Pablo Picasso (1881-1973)
Pablo Picasso (1881-1973)

Buste de femme à la frange

Details
Pablo Picasso (1881-1973)
Buste de femme à la frange
dated '2.6.38.' (lower right); dated again '2.6.38.' (on the stretcher)
oil on canvas
14 x 9 in. (35.6 x 22.8 cm.)
Painted on 2 June 1938
Provenance
Estate of the artist.
Claude Ruiz-Picasso, Paris.
Matthew Marks Gallery, New York (on consignment from the above).
Acquired from the above by the present owner, 7 June 1993.
Literature
D.D. Duncan, Picasso's Picassos, New York, 1961, p. 234 (illustrated).
C. Zervos, Pablo Picasso, Paris, 1982, vol. 9, no. 123 (illustrated, pl. 60).
The Picasso Project, ed., Picasso's Paintings, Watercolors, Drawings and Sculpture, A Comprehensive Illustrated Catlaogue 1885-1973: Spanish Civil War 1937-1939, San Francisco, 1997, p. 161, no. 38-088 (illustrated).
Exhibited
New York, C&M Arts, Picasso's 'Dora Maar', de Kooning's 'Women', April-May 1998, no. 23 (illustrated in color).

Lot Essay

Picasso had been painting portraits of Dora Maar since their illicit affair began in 1936, and even today she remains one of the most unforgettable faces of his entire oeuvre. In each portrait, Picasso seeks to re-invent Dora through the complex manipulation of her face, resulting in highly expressive and psychologically powerful compositions.

════════

■ EXERCISE A
In the catalog entry for Picasso's Buste de femme à la frange, when did the present owner acquire the painting?
■ EXERCISE B
Summarize the catalog entry for Picasso's Buste de femme à la frange in two sentences.
■ EXERCISE C
Extend the lot essay in the catalog entry for Picasso's Buste de femme à la frange, picking up after its final sentence.

(Dataset excerpts)
════════

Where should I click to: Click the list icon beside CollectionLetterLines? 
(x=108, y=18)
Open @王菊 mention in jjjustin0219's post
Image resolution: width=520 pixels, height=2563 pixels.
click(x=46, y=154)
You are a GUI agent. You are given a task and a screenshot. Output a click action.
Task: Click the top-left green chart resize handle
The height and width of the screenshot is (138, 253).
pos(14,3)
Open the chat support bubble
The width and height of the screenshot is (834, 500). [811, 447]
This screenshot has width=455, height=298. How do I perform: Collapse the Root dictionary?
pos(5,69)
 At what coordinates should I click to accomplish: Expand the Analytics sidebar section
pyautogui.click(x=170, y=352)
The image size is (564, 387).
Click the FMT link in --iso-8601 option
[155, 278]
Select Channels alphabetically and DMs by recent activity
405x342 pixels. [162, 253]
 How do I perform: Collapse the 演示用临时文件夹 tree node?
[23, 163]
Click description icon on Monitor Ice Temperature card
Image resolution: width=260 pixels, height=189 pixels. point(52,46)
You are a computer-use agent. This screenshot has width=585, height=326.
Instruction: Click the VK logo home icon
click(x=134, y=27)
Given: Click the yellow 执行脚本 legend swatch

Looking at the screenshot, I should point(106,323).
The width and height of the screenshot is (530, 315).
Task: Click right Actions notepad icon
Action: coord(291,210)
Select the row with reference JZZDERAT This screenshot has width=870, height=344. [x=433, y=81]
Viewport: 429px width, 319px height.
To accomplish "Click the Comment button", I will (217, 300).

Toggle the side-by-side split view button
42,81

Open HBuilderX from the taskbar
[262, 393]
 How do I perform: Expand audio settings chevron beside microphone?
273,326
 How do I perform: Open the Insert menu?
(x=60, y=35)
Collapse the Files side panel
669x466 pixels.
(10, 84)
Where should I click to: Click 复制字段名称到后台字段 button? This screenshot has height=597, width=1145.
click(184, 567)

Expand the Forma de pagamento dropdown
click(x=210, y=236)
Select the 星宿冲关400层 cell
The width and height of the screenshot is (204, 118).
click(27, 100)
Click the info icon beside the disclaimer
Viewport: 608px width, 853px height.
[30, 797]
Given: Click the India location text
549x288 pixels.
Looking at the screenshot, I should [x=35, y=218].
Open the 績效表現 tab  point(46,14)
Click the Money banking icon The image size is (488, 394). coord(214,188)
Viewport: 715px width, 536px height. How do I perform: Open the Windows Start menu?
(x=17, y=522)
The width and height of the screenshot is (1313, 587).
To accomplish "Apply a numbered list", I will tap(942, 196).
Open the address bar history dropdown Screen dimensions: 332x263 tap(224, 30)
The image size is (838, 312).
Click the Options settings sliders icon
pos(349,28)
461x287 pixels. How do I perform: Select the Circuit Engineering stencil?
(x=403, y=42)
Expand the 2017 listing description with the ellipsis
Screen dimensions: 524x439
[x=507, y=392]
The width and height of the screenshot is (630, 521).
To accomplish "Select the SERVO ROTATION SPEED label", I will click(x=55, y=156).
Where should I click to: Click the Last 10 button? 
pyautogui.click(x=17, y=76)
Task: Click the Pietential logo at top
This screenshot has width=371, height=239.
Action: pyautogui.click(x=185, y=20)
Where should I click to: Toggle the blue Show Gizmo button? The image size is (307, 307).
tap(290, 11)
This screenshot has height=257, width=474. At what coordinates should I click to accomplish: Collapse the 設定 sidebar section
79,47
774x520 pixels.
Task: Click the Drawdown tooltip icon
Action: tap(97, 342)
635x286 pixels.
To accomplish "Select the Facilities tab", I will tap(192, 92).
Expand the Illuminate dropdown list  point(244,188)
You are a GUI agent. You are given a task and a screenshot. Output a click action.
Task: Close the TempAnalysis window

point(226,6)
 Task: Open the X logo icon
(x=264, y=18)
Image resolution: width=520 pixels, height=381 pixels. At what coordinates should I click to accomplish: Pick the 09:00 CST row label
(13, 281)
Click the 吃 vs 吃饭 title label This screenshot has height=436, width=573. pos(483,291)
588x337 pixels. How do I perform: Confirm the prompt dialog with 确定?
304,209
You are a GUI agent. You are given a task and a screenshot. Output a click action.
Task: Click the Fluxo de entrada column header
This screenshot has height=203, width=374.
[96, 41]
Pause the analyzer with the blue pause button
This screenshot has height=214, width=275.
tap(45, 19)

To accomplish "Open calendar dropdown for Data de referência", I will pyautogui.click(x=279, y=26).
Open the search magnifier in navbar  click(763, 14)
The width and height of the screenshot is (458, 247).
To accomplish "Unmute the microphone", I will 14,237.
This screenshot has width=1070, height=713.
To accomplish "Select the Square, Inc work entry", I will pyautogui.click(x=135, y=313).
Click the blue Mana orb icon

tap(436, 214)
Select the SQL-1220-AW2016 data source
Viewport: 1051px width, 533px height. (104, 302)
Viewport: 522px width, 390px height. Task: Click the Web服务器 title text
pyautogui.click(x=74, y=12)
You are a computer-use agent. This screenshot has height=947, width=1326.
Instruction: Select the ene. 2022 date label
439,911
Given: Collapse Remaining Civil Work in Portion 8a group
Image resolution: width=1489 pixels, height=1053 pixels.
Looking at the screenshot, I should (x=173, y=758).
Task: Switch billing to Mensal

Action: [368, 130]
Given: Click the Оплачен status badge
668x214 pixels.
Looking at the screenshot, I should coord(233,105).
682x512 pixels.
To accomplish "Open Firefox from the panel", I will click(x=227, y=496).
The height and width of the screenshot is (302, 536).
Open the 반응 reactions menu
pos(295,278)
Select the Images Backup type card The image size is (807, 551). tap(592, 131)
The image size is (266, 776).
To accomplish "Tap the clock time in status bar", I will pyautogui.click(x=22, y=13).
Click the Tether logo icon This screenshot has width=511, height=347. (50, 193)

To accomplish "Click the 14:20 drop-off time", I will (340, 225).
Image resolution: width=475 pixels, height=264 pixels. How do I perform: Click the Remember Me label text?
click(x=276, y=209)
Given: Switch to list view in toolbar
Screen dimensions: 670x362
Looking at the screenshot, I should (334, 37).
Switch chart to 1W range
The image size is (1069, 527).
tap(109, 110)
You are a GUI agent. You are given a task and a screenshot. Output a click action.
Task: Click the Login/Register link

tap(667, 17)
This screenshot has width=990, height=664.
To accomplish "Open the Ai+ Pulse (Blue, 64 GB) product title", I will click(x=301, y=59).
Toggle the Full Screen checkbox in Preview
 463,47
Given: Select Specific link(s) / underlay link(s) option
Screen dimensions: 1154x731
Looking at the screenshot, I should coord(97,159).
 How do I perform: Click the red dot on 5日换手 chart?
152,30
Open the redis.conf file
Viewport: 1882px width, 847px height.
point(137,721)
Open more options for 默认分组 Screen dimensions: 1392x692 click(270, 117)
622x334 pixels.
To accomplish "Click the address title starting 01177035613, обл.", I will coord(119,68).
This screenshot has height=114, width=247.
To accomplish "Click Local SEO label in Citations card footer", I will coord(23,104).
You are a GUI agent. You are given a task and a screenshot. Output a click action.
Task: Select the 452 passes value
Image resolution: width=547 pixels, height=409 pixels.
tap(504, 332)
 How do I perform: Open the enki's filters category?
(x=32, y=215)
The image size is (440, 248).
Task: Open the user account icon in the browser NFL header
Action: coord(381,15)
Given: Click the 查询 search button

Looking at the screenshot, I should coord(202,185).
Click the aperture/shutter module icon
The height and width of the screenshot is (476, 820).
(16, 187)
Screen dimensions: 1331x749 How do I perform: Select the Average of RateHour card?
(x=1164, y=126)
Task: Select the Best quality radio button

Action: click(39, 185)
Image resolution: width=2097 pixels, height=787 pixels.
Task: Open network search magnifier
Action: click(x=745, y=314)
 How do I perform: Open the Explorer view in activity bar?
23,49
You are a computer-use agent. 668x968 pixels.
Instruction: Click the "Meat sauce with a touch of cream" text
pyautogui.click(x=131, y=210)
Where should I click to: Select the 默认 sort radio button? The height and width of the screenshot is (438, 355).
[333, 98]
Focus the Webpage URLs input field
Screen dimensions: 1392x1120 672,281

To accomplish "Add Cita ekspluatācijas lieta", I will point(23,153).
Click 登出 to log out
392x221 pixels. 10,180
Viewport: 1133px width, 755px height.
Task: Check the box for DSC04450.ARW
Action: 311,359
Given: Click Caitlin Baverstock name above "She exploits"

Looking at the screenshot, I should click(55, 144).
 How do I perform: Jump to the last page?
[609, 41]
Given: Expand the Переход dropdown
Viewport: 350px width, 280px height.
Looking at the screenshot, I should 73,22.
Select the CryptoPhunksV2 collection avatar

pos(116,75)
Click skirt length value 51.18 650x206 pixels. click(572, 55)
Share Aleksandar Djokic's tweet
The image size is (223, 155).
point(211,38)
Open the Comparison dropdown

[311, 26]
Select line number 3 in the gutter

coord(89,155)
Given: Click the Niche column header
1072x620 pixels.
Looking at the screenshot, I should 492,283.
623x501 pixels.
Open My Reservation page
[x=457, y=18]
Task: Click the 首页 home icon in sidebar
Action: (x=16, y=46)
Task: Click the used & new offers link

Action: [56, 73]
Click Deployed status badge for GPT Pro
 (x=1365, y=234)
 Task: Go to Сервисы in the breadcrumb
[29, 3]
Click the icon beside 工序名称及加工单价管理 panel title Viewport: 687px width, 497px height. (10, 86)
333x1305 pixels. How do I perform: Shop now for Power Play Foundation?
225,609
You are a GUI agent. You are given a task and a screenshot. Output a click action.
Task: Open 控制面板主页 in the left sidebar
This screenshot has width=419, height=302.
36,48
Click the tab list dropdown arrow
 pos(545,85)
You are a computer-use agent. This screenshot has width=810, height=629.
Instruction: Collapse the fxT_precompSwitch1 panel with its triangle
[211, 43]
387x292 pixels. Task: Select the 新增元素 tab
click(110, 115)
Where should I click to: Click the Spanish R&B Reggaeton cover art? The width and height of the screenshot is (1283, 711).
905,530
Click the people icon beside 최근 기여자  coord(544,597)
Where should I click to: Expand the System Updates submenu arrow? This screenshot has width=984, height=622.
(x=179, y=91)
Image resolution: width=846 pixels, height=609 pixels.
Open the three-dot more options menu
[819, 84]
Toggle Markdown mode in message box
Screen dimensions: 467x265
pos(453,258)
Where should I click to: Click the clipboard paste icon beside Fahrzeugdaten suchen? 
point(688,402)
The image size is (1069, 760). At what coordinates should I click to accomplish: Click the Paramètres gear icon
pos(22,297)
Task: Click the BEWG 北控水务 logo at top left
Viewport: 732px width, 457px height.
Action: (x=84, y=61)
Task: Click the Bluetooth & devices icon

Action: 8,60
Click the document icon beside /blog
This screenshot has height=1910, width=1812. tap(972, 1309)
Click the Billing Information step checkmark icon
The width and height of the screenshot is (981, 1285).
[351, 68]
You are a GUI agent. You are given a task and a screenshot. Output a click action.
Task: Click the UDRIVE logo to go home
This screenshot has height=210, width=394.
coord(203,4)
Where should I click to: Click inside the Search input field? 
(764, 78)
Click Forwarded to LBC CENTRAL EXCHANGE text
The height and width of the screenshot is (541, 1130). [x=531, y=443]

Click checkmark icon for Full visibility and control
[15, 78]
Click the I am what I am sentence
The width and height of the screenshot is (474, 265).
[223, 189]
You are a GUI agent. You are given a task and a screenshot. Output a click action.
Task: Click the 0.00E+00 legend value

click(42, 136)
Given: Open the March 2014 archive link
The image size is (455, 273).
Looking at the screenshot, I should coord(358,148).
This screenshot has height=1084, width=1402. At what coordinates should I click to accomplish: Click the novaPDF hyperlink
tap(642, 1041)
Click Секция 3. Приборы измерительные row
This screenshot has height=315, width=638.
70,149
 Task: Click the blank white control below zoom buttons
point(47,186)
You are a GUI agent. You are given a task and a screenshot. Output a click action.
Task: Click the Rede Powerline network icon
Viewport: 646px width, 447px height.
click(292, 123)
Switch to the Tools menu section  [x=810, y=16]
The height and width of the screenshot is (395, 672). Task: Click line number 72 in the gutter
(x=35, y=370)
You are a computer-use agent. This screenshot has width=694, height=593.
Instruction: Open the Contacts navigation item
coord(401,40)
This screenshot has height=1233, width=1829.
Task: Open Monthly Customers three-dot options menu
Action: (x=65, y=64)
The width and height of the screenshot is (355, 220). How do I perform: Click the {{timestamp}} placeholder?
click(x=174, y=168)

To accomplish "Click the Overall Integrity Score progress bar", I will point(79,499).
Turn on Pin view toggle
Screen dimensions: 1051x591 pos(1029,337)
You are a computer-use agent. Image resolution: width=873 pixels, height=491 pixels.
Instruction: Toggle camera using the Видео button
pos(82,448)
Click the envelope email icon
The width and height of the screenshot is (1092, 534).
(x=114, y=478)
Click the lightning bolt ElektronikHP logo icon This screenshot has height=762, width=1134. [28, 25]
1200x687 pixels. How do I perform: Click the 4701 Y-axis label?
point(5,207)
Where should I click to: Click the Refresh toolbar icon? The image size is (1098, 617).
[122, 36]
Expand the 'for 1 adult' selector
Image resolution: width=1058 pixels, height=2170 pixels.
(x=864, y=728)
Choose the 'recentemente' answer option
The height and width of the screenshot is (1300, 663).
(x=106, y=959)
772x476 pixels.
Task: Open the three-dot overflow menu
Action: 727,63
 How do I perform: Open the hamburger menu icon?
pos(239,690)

════════

■ RESULT A
7 June 1993.

■ RESULT B
Buste de femme à la frange is an oil on canvas by Pablo Picasso, painted on 2 June 1938 and measuring 14 x 9 in. (35.6 x 22.8 cm.). The lot essay says Picasso had been painting portraits of Dora Maar since their affair began in 1936, re-inventing her in each one through complex manipulation of her face.

■ RESULT C
Picasso and Dora first met in January 1936. According to Françoise Gilot:

Pablo told me that one of the first times he saw Dora she was sitting at the Deux Magots. She was wearing black gloves with little pink flowers appliquéd on them. She took off the gloves and picked up a long, pointed knife, which she began to drive into the table between her outstretched fingers to see how close she could come to each finger without actually cutting herself. From time to time she missed by a tiny fraction of an inch and before she stopped playing with the knife, her hand was covered with blood. Pablo told me that was what made up his mind to interest himself in her. He was fascinated. He asked her to give him the gloves and he used to keep them in a vitrine at the rue des Grands-Augustins, along with other mementos (F. Gilot and C. Lake, Life with Picasso, New York, 1964, pp. 85-86).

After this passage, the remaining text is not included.